# Given entries
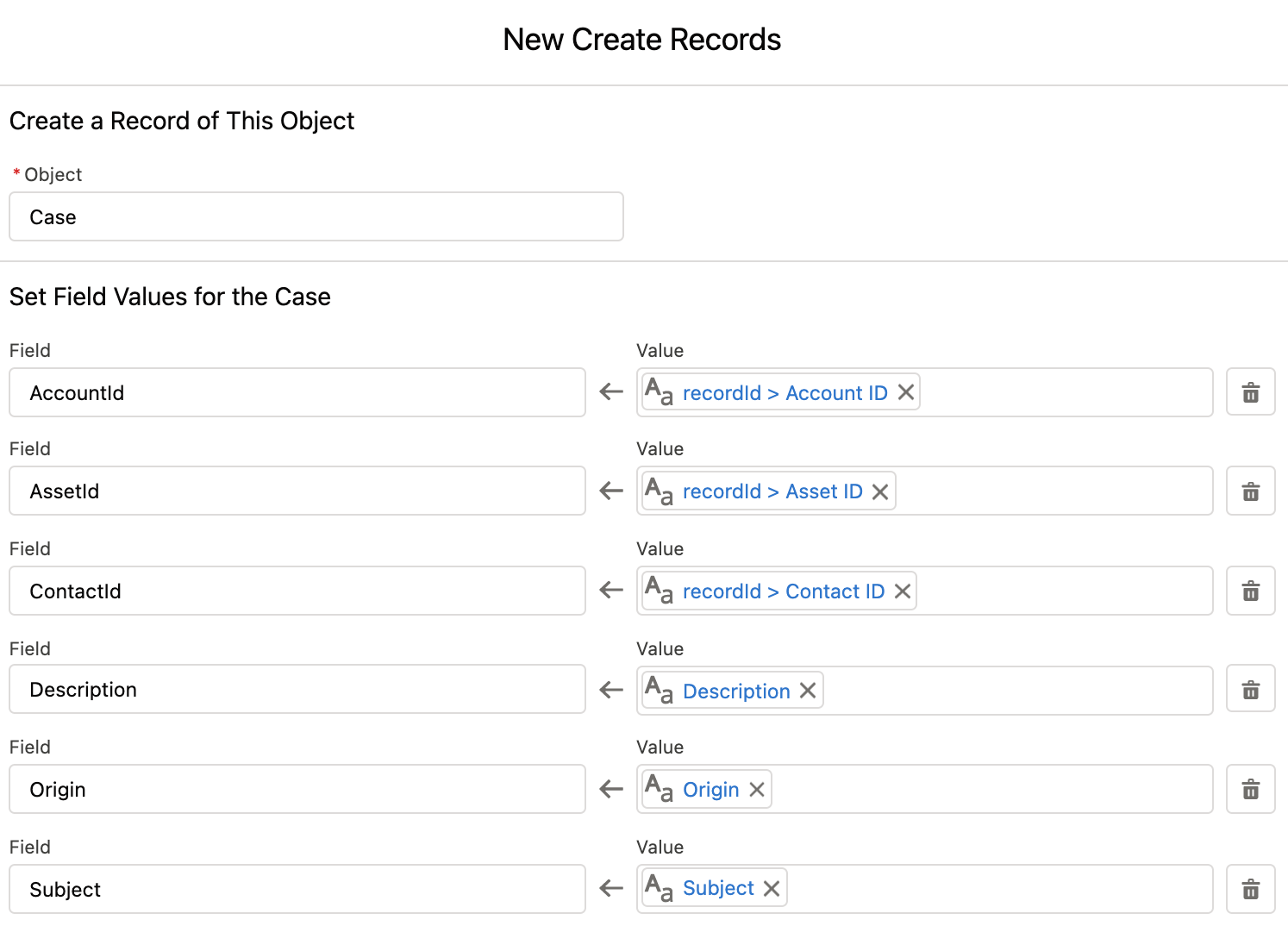Delete the ContactId field row
Screen dimensions: 1288x926
click(x=1251, y=591)
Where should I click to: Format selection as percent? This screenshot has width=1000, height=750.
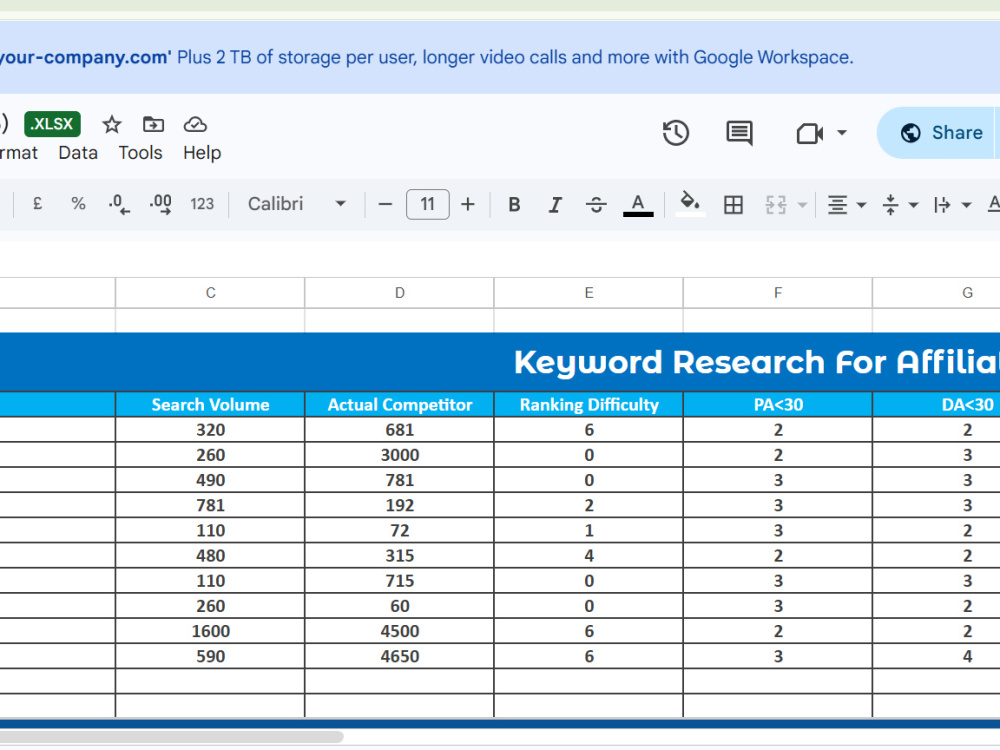(x=78, y=204)
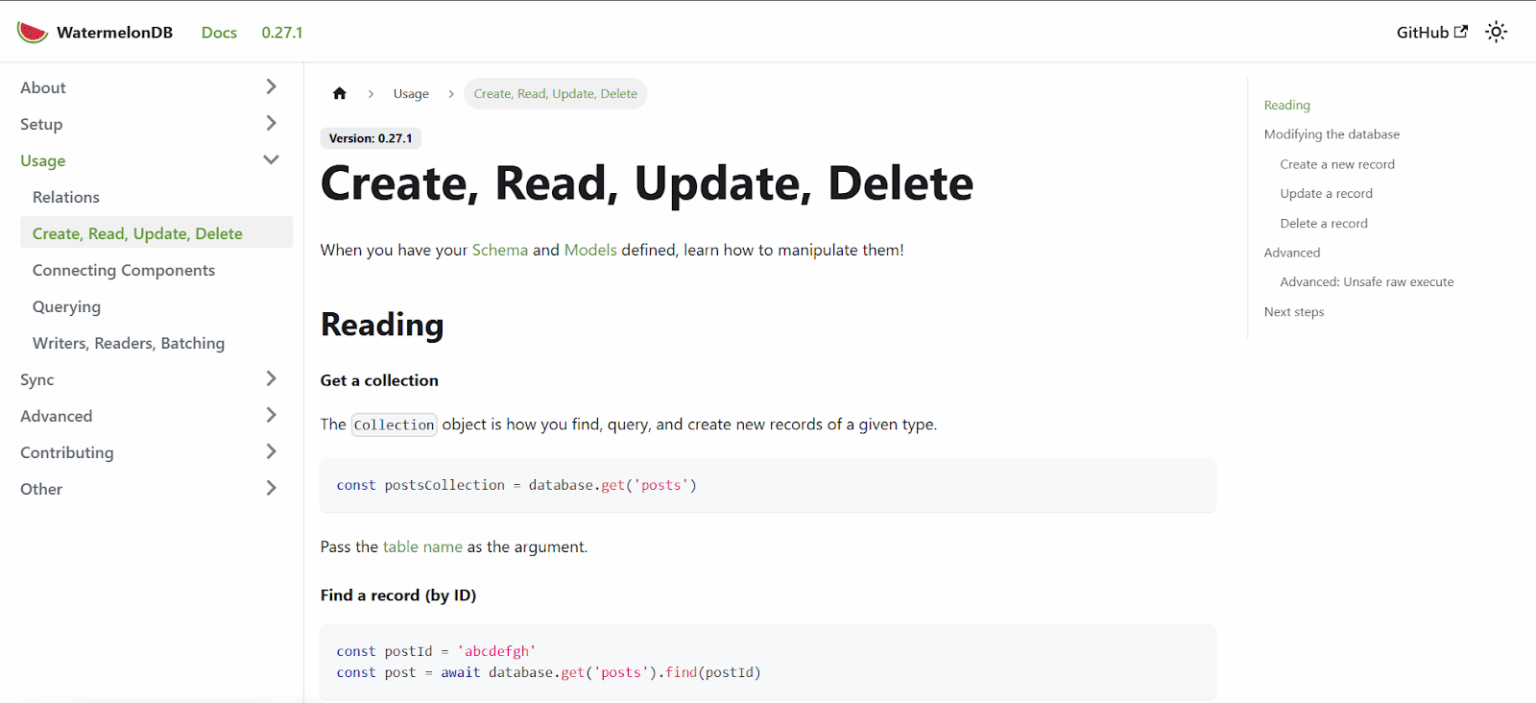Expand the Contributing section

(270, 451)
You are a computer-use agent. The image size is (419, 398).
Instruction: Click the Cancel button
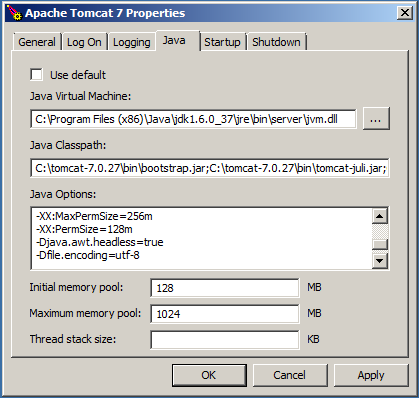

# What is being asked
What you need to copy is the run of lines from the one holding "Where should I" through the end of the data, exactly and only, both ends included, pictures omitted.

# Reply to the exercise
Where should I click to: Format selection as percent? This screenshot has width=1000, height=750.
(x=78, y=204)
Expand the Contributing section

(270, 451)
You are a computer-use agent. The image size is (419, 398).
Instruction: Click the Cancel button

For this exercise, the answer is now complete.